◆ **Problem to solve**:
Pictures excluded, please transcribe exactly the lines from the one with "Task: Open the Usuarios y compañías menu" through the end of the records below, and nothing more.

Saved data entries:
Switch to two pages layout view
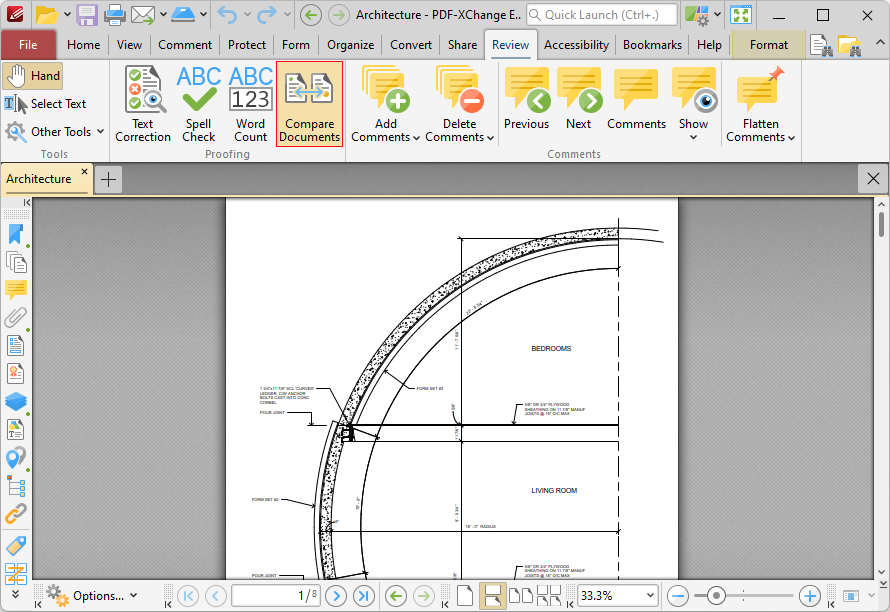The image size is (890, 612). pos(520,596)
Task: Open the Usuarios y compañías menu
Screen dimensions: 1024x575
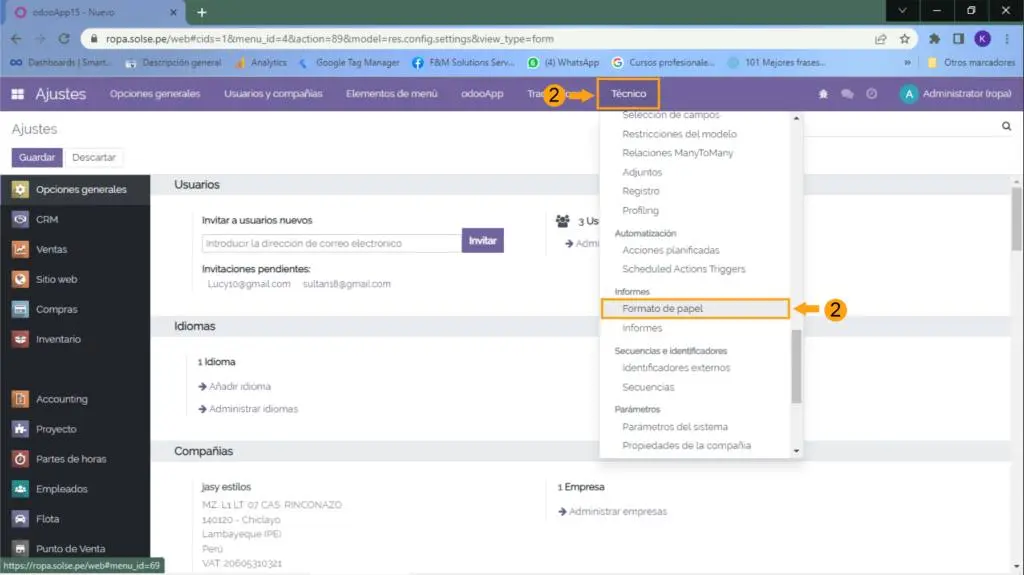Action: tap(273, 94)
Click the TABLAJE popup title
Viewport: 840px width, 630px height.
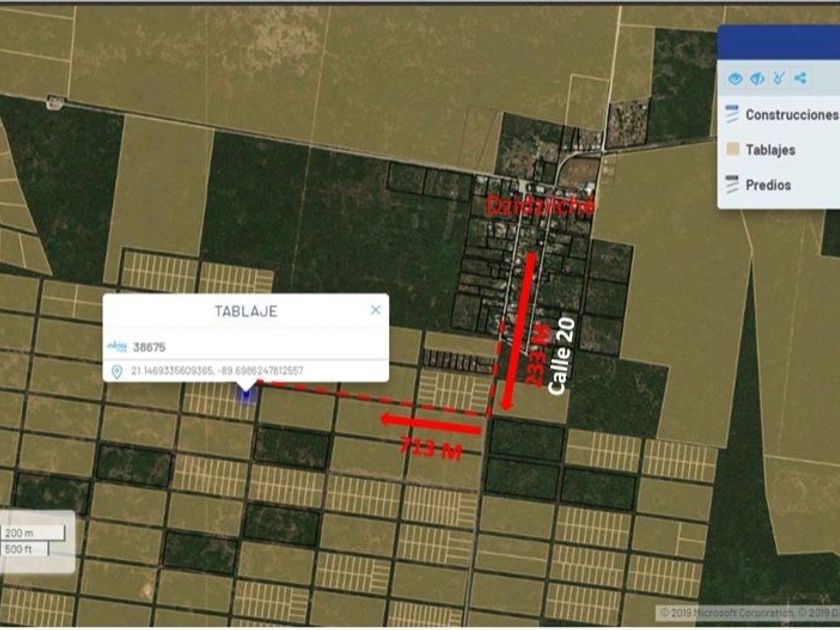coord(246,311)
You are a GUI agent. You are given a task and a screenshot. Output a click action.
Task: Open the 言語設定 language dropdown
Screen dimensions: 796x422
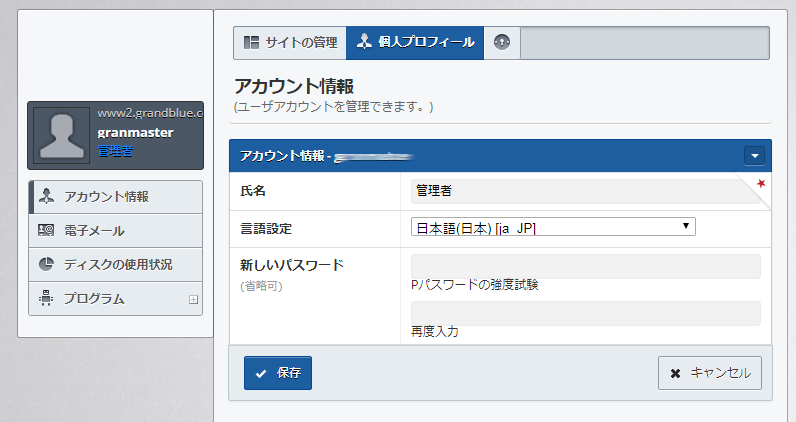pos(553,228)
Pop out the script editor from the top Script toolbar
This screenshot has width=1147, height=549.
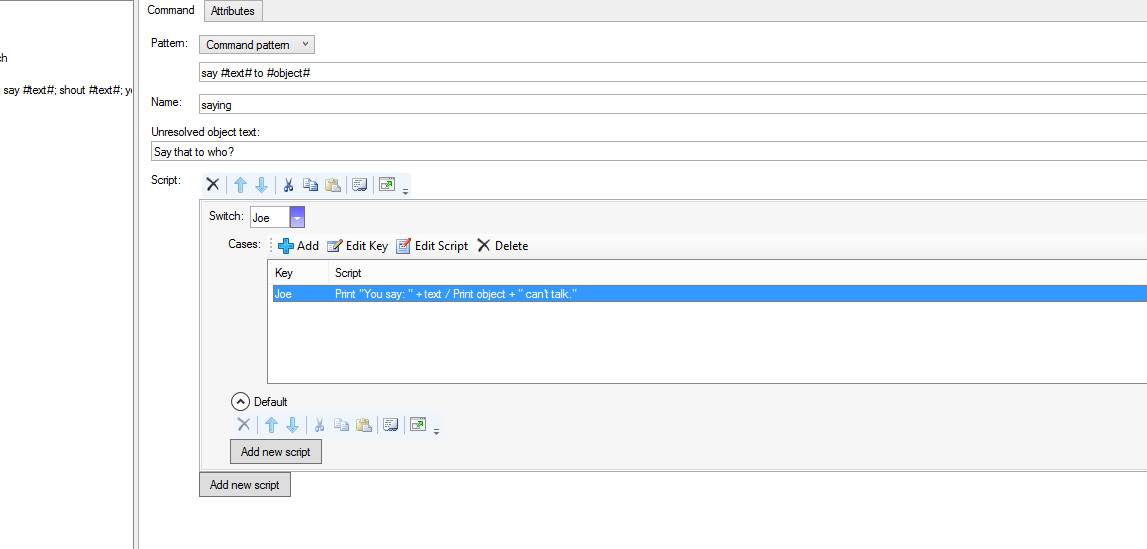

◆ **Task output**:
Task: Open the Usuarios y compañías menu
Screen dimensions: 1024x575
Action: tap(273, 94)
Click the TABLAJE popup title
Viewport: 840px width, 630px height.
coord(246,311)
You are a GUI agent. You are given a task and a screenshot. Output a click action.
Task: Open the 言語設定 language dropdown
Screen dimensions: 796x422
pos(553,228)
Pop out the script editor from the top Script toolbar
This screenshot has width=1147, height=549.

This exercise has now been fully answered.